Revisit Amazon Web Services re:Invent 2024’s biggest moments and watch keynotes and innovation talks on demand
General
Q: What is Amazon Glue?
Amazon Glue is a serverless data integration service that makes it easy to discover, prepare, and combine data for analytics, machine learning, and application development. Amazon Glue provides all of the capabilities needed for data integration, so you can start analyzing your data and putting it to use in minutes instead of months. AMAZON Glue provides both visual and code-based interfaces to make data integration easier. Users can easily find and access data using the AMAZON Glue Data Catalog. Data engineers and ETL (extract, transform, and load) developers can create and run ETL workflows.
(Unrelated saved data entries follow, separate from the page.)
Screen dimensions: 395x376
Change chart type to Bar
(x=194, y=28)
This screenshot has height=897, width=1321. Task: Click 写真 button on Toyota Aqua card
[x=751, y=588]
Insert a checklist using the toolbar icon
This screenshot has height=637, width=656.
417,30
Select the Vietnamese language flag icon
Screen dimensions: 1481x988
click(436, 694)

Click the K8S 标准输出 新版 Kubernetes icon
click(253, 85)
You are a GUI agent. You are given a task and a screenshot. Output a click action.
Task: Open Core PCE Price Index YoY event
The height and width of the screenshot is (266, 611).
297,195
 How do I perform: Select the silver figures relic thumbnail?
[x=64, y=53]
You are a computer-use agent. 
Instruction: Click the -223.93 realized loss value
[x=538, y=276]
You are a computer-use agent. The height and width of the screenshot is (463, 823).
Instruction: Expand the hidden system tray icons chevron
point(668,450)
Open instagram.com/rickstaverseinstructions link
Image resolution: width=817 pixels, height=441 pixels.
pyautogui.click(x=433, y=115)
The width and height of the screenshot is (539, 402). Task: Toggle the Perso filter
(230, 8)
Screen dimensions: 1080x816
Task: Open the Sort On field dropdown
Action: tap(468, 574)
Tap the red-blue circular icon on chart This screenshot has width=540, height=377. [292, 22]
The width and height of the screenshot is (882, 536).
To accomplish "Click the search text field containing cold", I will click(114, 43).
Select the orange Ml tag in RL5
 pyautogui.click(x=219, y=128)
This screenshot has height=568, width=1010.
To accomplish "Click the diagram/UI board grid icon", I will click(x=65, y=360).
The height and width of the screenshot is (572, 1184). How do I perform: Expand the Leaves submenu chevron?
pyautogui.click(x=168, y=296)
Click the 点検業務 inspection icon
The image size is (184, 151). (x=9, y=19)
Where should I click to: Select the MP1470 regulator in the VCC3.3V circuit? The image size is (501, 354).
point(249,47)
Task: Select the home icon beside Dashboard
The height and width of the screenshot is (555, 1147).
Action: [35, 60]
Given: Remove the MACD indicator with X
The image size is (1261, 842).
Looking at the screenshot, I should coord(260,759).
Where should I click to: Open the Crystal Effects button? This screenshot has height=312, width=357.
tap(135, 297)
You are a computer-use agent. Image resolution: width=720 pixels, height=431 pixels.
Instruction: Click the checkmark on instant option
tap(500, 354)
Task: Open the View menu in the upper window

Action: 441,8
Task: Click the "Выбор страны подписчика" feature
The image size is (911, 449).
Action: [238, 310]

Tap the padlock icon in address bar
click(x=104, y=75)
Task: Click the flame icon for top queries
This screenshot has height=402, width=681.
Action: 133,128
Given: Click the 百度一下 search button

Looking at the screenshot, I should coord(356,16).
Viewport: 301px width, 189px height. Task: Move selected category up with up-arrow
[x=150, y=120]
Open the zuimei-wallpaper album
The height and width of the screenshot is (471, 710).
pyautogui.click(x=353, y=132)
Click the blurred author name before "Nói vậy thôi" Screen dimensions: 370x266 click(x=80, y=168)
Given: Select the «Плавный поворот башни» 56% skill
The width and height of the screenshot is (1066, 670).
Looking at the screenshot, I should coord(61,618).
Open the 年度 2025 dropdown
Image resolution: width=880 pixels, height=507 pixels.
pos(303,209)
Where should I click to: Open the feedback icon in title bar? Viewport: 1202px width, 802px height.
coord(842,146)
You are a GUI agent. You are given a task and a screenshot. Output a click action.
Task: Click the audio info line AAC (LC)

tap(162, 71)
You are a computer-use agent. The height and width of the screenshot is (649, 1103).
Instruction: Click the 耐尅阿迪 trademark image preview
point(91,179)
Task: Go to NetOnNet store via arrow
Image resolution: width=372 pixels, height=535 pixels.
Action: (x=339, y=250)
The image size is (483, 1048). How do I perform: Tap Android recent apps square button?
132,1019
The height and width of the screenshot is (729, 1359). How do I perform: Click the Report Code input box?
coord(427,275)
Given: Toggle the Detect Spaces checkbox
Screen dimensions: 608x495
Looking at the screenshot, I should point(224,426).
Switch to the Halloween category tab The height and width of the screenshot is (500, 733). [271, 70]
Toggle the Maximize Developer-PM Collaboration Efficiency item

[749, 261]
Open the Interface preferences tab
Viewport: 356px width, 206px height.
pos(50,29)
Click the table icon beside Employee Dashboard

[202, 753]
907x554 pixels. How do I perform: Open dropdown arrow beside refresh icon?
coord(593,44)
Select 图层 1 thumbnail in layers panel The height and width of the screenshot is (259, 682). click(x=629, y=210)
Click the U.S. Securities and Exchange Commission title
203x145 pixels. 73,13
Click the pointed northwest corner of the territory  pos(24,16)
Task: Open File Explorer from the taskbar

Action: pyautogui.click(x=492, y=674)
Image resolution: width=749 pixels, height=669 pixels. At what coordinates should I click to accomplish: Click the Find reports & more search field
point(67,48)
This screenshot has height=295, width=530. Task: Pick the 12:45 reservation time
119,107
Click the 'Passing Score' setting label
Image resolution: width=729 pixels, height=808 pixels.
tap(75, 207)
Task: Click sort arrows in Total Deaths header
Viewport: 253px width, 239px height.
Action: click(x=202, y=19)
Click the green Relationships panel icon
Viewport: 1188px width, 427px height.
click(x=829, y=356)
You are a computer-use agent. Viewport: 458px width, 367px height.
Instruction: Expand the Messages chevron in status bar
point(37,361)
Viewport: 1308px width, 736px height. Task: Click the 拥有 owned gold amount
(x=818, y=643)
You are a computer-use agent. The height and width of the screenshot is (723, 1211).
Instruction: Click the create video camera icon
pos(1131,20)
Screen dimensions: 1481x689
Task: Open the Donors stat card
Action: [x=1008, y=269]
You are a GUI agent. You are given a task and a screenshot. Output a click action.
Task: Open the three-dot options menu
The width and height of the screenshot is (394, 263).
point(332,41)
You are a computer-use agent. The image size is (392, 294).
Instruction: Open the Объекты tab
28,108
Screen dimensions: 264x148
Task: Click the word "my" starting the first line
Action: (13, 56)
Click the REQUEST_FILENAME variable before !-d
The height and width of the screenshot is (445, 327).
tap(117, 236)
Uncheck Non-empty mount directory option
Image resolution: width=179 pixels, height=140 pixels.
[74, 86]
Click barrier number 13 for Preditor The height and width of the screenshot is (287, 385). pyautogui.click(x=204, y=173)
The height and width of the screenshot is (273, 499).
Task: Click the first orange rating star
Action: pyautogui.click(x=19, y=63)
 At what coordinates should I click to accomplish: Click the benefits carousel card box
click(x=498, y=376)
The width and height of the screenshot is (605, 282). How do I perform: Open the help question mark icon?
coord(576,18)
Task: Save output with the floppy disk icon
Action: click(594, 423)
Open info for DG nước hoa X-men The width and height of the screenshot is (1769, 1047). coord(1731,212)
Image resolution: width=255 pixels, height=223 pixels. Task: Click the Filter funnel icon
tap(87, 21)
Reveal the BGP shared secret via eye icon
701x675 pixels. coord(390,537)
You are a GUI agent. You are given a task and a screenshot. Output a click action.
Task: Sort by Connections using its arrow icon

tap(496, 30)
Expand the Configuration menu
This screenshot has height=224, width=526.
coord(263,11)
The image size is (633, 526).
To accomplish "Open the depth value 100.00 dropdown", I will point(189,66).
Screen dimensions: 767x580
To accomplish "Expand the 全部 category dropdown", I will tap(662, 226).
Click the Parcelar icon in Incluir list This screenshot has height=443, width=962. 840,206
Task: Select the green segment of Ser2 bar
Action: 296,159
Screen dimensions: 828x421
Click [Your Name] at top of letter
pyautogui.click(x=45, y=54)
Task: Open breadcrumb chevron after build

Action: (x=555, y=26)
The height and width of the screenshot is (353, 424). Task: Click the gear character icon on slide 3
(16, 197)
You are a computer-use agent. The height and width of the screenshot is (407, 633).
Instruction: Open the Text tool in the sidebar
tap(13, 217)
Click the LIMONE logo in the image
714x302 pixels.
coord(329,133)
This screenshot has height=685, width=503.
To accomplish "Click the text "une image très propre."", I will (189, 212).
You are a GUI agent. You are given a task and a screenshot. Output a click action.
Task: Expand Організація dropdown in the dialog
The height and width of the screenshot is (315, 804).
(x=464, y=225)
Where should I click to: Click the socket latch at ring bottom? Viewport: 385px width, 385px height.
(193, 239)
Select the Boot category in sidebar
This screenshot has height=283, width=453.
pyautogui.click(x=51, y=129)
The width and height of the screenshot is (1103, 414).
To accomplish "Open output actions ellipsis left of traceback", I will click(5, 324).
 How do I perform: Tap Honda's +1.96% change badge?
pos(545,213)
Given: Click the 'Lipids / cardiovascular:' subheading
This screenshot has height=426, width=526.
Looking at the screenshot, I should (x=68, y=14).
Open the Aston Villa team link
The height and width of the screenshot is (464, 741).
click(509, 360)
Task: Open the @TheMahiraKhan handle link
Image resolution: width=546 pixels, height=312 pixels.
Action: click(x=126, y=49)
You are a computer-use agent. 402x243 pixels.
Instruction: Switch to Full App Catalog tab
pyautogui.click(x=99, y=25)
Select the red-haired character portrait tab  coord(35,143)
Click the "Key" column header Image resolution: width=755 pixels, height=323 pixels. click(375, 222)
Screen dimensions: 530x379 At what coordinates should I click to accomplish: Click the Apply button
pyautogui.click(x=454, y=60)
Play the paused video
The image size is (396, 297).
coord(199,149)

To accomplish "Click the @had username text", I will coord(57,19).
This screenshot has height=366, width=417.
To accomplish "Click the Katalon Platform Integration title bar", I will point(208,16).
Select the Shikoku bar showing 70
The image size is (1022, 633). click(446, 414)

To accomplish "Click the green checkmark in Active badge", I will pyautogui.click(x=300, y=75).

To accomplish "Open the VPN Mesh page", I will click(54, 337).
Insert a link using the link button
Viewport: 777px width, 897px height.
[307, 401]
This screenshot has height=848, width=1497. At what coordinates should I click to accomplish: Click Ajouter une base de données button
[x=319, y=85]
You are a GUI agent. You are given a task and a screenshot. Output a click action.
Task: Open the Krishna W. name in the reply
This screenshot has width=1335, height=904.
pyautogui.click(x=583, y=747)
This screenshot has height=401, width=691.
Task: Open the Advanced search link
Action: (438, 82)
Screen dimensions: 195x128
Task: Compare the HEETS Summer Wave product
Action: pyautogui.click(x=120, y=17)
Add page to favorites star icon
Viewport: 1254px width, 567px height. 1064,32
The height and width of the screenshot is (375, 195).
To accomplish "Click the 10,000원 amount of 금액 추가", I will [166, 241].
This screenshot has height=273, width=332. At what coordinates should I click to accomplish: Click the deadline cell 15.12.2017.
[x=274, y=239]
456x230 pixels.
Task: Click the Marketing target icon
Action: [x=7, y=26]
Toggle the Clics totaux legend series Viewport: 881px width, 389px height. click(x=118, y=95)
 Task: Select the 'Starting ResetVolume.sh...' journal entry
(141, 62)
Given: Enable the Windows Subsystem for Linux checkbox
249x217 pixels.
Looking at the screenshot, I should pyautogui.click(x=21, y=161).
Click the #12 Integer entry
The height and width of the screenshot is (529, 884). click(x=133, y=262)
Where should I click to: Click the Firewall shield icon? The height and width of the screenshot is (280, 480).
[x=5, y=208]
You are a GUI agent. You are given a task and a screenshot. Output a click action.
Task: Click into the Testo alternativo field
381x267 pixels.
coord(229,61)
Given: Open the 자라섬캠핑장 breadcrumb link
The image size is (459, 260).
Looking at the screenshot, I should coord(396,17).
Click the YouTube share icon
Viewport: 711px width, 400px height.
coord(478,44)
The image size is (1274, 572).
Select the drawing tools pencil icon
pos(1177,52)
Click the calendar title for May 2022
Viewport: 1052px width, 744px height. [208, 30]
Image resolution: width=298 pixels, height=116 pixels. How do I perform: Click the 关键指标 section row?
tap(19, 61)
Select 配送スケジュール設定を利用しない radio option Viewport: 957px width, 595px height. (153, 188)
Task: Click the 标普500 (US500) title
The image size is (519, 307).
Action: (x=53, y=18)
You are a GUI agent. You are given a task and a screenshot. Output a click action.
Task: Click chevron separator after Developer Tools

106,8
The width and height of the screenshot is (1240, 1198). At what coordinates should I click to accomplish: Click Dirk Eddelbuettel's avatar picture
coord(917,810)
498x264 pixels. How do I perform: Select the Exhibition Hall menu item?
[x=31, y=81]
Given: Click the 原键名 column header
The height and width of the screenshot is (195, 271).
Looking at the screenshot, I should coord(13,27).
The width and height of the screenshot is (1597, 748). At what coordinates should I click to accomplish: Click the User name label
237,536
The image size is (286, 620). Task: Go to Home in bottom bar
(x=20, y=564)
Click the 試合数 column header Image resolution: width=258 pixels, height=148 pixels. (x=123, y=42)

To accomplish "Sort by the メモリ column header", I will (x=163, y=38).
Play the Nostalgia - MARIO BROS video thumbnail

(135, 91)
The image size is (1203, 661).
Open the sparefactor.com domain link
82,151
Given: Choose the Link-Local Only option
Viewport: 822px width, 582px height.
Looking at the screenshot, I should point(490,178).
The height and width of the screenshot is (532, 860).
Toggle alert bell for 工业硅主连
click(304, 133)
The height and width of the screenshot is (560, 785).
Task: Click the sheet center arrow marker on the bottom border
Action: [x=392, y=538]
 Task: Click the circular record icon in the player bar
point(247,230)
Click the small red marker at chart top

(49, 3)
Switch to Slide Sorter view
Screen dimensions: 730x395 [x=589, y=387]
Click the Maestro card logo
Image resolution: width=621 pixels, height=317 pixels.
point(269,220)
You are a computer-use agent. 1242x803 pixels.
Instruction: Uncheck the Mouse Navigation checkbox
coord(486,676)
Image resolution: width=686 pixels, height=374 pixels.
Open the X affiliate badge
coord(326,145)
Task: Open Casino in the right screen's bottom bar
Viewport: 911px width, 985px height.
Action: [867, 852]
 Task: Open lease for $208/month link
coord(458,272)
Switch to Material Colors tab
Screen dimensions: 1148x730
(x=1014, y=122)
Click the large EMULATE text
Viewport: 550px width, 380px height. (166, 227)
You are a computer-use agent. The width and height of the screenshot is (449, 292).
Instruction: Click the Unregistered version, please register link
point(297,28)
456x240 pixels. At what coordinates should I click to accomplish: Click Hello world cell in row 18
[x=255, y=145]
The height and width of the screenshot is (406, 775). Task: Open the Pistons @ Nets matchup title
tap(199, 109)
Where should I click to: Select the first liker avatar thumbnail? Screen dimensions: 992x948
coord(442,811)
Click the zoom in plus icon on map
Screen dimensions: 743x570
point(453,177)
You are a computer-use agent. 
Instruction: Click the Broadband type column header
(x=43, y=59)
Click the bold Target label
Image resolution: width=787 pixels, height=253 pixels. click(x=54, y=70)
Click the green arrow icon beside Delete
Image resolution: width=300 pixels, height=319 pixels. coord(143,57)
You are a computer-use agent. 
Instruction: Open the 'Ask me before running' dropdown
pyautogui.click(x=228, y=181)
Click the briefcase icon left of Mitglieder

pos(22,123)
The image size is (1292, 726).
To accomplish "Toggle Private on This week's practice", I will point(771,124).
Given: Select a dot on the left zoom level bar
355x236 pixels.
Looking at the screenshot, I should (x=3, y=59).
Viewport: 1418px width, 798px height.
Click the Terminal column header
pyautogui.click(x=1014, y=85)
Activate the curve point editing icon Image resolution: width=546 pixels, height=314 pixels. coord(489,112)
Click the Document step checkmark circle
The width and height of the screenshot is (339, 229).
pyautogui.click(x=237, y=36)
Data analysts and data scientists can use AMAZON Glue DataBrew to visually enrich, clean, and normalize data without writing code.
Q. What are the main components of Amazon Glue?
Amazon Glue consists of a Data Catalog which is a central metadata repository; an ETL engine that can automatically generate Scala or Python code; a flexible scheduler that handles dependency resolution, job monitoring, and retries; and Amazon Glue DataBrew for cleaning and normalizing data with a visual interface. Together, these automate much of the undifferentiated heavy lifting involved with discovering, categorizing, cleaning, enriching, and moving data, so you can spend more time analyzing your data.
Q: When should I use Amazon Glue?
You should use Amazon Glue to discover properties of the data you own, transform it, and prepare it for analytics. Glue can automatically discover both structured and semi-structured data stored in your data lake on Amazon S3, data warehouse in Amazon Redshift, and various databases running on Amazon. It provides a unified view of your data via the Glue Data Catalog that is available for ETL, querying and reporting using services like Amazon Athena, Amazon EMR, and Amazon Redshift Spectrum. Glue automatically generates Scala or Python code for your ETL jobs that you can further customize using tools you are already familiar with. You can use Amazon Glue DataBrew to visually clean up and normalize data without writing code. Amazon Glue is serverless, so there are no compute resources to configure and manage.
Q: How does Amazon Glue relate to Amazon Lake Formation?
A: Lake Formation leverages a shared infrastructure with AMAZON Glue, including console controls, ETL code creation and job monitoring, a common data catalog, and a serverless architecture. While Amazon Glue is still focused on these types of functions, Lake Formation encompasses Amazon Glue features AND provides additional capabilities designed to help build, secure, and manage a data lake. See the Amazon Lake Formation pages for more details.
Amazon Glue Data Catalog
Q: What is the Amazon Glue Data Catalog?
The Amazon Glue Data Catalog is a central repository to store structural and operational metadata for all your data assets. For a given data set, you can store its table definition, physical location, add business relevant attributes, as well as track how this data has changed over time.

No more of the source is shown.